Proponents of a clean extension claim a lapse will hinder intelligence agencies’ efforts to thwart potential terrorist attacks, with surveillance networks “going dark”. Sen. Tom Cotton (R-AR) stressed the importance of reauthorizing Section 702 ahead of the World Cup. House Speaker Mike Johnson (R-LA) has said even a brief lapse would be disastrous. “Democrats in the Senate are playing political games right now with the lives of Americans,” he told reporters Wednesday. “It’s a very dangerous situation.”
In March, the FISA court recertified surveillance under Section 702 until 2027. The Brennan Center for Justice notes that a lapse won’t allow telecom companies to flout requests to hand over communications information to the NSA and other spy agencies. In 2008, after Yahoo failed to comply with a Section 702 request during a lapse, the FISA court ruled that the directives issued under Section 702 are effective while the certification is in place — even in the event of a lapse.
“The phrase ‘going dark’ is significantly misleading,” Andrea Sawka Fiegl, the senior policy director for media and technology at Common Cause, said on a Tuesday press call. Fiegl added that companies don’t choose whether they participate in surveillance under Section 702. If they don’t comply after being served with a directive, they face fines starting at $250,000 a day.
“The ‘going dark’ framing is basically a pressure tactic designed to strip Congress of its leverage to negotiate reforms by creating this false binary,” Fiegl said. “There is ample time for Congress to consider and pass reforms.”

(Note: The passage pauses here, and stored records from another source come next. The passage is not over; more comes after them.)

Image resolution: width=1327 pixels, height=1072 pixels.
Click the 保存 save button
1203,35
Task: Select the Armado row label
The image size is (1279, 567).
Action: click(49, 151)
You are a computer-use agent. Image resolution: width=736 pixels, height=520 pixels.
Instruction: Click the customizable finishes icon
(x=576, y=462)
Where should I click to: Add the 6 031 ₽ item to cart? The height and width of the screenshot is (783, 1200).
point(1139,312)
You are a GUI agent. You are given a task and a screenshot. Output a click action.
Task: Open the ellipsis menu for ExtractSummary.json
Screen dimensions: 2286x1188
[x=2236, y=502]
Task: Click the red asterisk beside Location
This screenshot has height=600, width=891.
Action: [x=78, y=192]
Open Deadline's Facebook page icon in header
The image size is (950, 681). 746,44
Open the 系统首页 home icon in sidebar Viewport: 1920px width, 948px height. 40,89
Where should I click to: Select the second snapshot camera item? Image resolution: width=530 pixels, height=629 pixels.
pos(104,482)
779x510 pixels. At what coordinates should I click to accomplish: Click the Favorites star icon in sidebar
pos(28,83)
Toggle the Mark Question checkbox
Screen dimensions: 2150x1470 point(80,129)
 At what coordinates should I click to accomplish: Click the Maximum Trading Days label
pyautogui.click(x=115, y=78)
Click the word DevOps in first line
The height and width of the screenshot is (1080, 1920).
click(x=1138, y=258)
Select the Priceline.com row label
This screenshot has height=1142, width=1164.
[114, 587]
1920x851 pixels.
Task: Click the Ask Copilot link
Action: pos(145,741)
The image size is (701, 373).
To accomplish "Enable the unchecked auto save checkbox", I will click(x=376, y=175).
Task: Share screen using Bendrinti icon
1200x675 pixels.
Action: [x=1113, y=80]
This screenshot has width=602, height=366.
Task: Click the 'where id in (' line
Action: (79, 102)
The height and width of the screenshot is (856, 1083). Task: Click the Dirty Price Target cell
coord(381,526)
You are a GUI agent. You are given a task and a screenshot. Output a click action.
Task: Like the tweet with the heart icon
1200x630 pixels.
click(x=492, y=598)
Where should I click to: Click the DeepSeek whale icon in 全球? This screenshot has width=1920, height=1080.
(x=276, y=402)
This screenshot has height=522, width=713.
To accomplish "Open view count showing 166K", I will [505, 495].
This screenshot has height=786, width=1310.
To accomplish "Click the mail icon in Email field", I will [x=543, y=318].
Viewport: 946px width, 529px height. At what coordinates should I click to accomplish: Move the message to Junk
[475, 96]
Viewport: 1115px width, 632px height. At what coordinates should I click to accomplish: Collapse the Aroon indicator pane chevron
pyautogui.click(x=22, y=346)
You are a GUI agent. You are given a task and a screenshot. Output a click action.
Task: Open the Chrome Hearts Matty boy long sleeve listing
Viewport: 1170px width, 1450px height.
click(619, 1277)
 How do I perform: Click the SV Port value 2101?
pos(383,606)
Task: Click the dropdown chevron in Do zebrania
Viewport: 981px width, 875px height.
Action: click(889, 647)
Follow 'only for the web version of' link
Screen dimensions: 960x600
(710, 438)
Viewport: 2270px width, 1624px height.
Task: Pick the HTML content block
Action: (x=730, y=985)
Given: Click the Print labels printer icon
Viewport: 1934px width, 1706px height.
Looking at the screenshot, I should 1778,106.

Among those reforms are a warrant requirement for queries involving US persons, including so-called “backdoor searches” in which intelligence agencies identify a foreign target with ties to a US person, and then search that person’s communications, thus granting them access to their desired US target. Reformers also want to prohibit intelligence agencies from buying Americans’ data from private brokers to get around warrant requirements.
“Every day that Section 702 is in effect without reforms is a day that Americans’ rights are under threat,” Sen. Ron Wyden (D-OR) said in a statement Wednesday night, after Senate Republicans blocked his request for a five-week extension of Section 702 with new transparency requirements. “If there is going to be an extension of these authorities, there needs to be some guardrails or at least some transparency that would allow Congress and the American people to understand the abuses that have taken place and the need for reforms.”
Though President Donald Trump and Republican leaders in both chambers have called for a clean reauthorization of Section 702, there’s bipartisan appetite for reform — and a handful of Republican holdouts stand in the way of a clean reauthorization. Most Democrats — even some who have supported reauthorization in the past — have objected to a clean extension due to Trump’s appointment of Bill Pulte as acting director of national intelligence.